В шестнадцать лет взгляд на вещи у Рэки удивительно невинен. Говорит это не помешанный на своем чаде папаша, хотя, видит бог, стоит мне лишь подумать о нем, и я готов захлебнуться от безмерного счастья и благодарности за то, что мне дарована милость жить с ним одной жизнью. То, что он принимает совершенно как данность – наша с ним жизнь здесь, день за днем, – для меня чудо из чудес, которому я не перестаю изумляться; и каждый день я подолгу размышляю об этом, сознавая свое счастье – он мой и только мой, здесь, где нет ни любопытных глаз, ни ядовитых языков. (Наверное, когда я пишу это, на ум невольно приходит Ч.) И еще – прелесть нашей жизни отчасти в том и состоит, что Рэки воспринимает ее всю как эту данность.

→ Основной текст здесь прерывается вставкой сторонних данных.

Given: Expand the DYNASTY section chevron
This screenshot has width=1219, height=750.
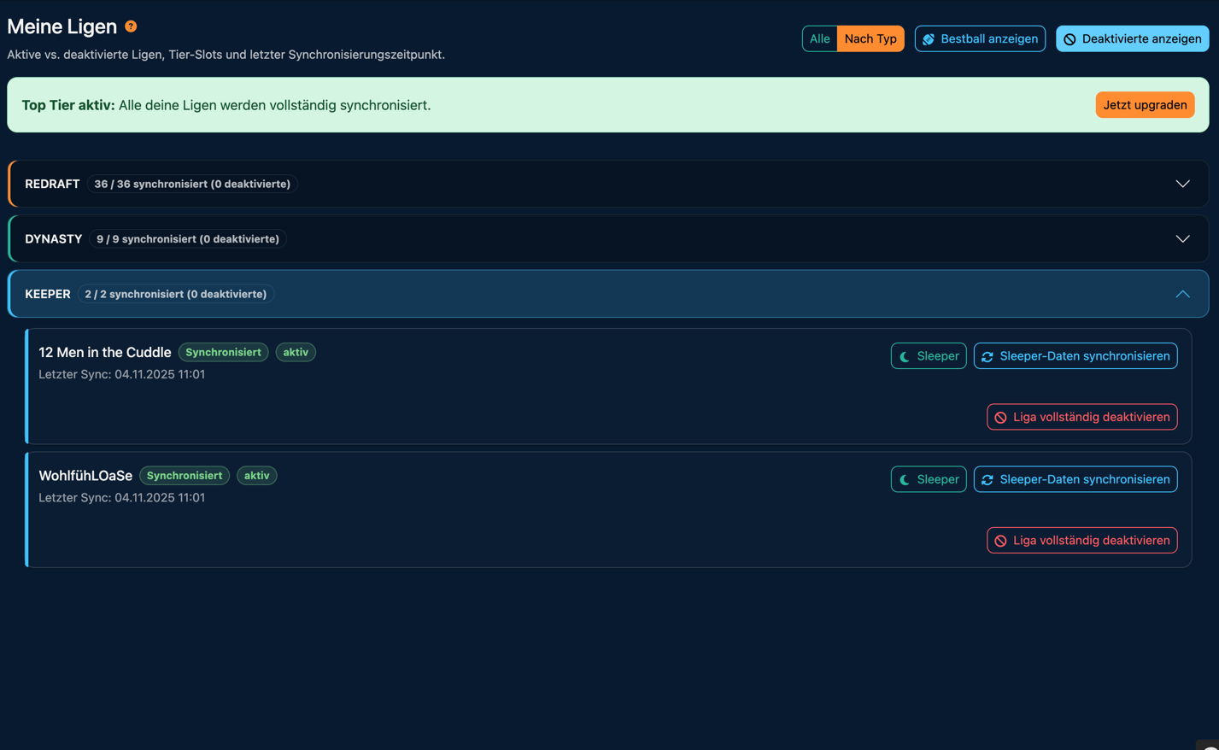Looking at the screenshot, I should coord(1182,239).
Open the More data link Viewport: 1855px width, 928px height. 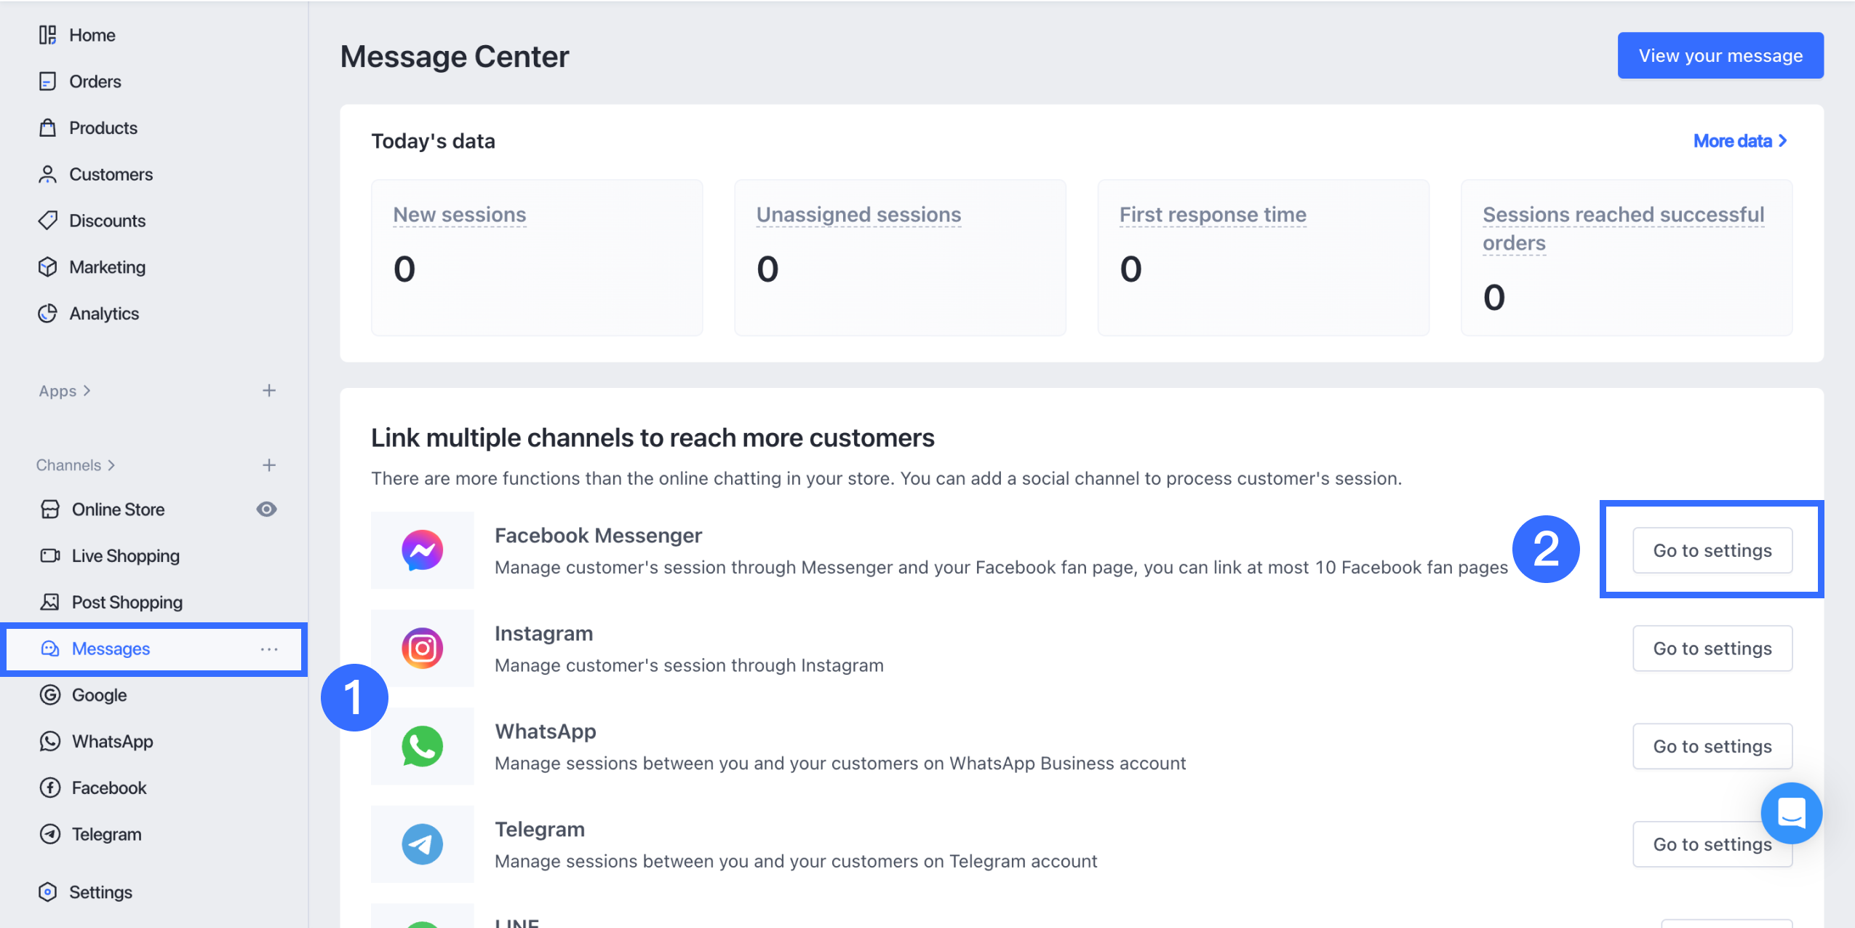(1739, 141)
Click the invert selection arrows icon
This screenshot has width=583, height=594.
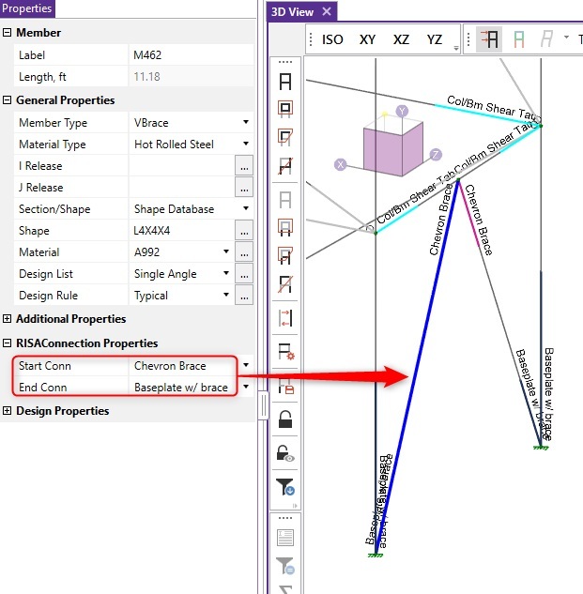pos(285,317)
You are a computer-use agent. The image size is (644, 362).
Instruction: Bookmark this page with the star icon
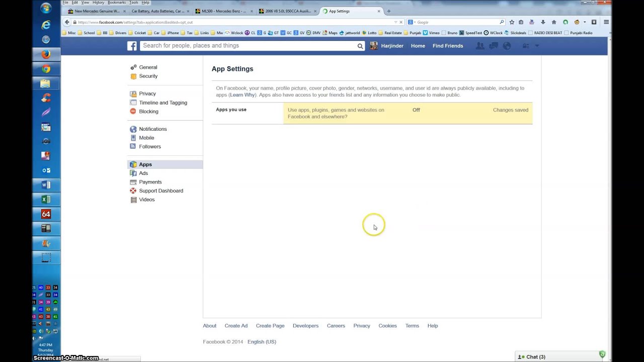point(512,22)
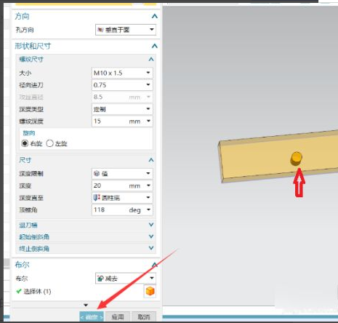Collapse the 形状和尺寸 section

point(154,46)
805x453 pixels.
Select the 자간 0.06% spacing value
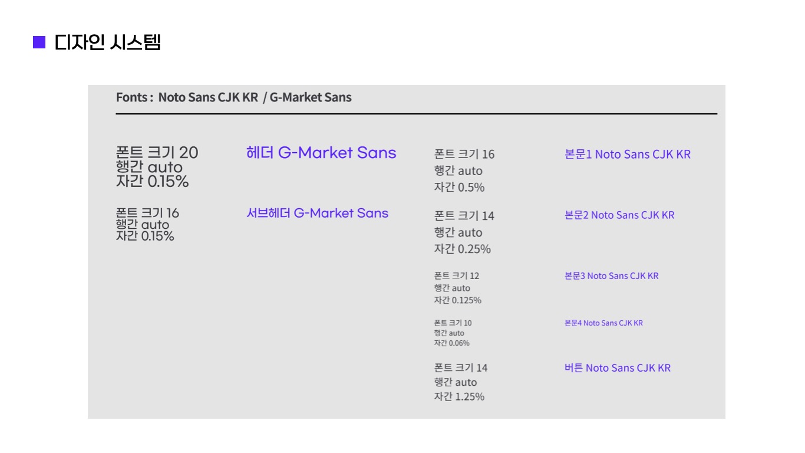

Я ни разу не спрашивал его, нравится ли ему здесь, – настолько очевидно, что ему нравится, очень. Мне даже кажется, что повернись ко мне Рэки однажды и скажи, как он здесь счастлив, чары вдруг могут, сам не знаю почему, рассеяться. Зато стань он вдруг невнимателен, небрежен или даже недобр ко мне, я чувствую, что даже за это любил бы его сильнее.
Перечитал последнее предложение. Что оно значит? И чего ради я вдруг вообразил, что оно может значить больше, чем сказано?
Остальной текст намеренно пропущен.